Entries supplied =
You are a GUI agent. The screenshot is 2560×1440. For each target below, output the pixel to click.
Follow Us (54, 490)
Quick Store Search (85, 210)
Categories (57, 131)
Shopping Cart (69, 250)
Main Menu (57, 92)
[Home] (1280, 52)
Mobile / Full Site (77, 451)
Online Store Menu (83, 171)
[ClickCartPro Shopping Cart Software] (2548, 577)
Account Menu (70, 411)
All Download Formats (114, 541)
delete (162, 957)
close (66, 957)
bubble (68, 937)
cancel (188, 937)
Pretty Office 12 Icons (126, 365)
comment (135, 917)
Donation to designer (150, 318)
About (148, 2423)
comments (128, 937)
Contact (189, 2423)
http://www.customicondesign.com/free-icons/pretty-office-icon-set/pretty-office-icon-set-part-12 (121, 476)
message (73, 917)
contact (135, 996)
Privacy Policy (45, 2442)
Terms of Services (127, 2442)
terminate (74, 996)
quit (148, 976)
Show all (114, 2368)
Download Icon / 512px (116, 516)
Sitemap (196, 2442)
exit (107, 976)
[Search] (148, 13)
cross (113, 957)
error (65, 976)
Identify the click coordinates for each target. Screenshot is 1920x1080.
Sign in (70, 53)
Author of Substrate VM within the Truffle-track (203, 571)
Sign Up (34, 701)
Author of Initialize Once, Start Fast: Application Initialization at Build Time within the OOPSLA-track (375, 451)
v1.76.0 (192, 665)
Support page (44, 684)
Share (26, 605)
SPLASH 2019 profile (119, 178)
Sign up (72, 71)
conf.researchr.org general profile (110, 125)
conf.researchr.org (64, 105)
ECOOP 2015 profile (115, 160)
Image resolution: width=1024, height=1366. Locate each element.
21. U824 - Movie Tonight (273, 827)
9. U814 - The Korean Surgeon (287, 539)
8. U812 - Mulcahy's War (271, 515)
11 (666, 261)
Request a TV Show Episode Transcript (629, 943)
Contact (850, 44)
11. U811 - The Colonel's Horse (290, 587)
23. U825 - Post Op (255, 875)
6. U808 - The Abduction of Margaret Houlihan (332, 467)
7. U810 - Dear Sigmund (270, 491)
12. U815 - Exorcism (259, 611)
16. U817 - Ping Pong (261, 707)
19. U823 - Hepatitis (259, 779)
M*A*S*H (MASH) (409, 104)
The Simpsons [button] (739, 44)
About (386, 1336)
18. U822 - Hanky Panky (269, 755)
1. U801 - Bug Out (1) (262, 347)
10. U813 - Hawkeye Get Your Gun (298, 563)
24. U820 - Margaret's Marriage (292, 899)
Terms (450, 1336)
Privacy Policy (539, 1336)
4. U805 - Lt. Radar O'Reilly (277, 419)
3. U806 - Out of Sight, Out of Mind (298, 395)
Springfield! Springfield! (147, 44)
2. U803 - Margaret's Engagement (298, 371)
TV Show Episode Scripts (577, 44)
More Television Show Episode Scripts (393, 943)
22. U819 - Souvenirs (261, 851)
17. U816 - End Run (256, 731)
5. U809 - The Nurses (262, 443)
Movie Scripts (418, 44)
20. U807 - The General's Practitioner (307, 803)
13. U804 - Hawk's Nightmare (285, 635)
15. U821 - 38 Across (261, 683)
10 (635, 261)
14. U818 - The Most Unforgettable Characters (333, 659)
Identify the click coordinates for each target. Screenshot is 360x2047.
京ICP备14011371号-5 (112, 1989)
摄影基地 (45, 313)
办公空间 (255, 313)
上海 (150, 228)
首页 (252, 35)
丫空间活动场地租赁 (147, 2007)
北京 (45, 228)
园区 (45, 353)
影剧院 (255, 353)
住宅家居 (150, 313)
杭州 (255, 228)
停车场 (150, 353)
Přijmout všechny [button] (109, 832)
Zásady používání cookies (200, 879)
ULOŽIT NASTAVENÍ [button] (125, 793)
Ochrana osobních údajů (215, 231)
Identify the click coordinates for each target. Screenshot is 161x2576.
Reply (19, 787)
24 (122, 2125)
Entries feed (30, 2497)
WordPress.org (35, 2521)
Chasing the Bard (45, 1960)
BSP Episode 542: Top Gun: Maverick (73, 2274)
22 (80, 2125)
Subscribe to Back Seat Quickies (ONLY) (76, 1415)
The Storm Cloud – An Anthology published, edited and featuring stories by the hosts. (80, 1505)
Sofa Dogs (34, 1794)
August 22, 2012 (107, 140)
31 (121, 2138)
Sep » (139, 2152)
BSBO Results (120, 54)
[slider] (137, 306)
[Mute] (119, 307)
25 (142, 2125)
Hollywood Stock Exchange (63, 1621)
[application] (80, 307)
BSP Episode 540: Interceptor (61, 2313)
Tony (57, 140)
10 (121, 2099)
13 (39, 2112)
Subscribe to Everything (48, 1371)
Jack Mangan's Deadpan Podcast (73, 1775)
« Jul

What you have to do = Please transcribe only the portion of the material that starts at the line containing "Tony (57, 140)" and runs through its last line, inclusive, exactly as given.

Exercise result =
Tony (57, 140)
10 (121, 2099)
13 (39, 2112)
Subscribe to Everything (48, 1371)
Jack Mangan's Deadpan Podcast (73, 1775)
« Jul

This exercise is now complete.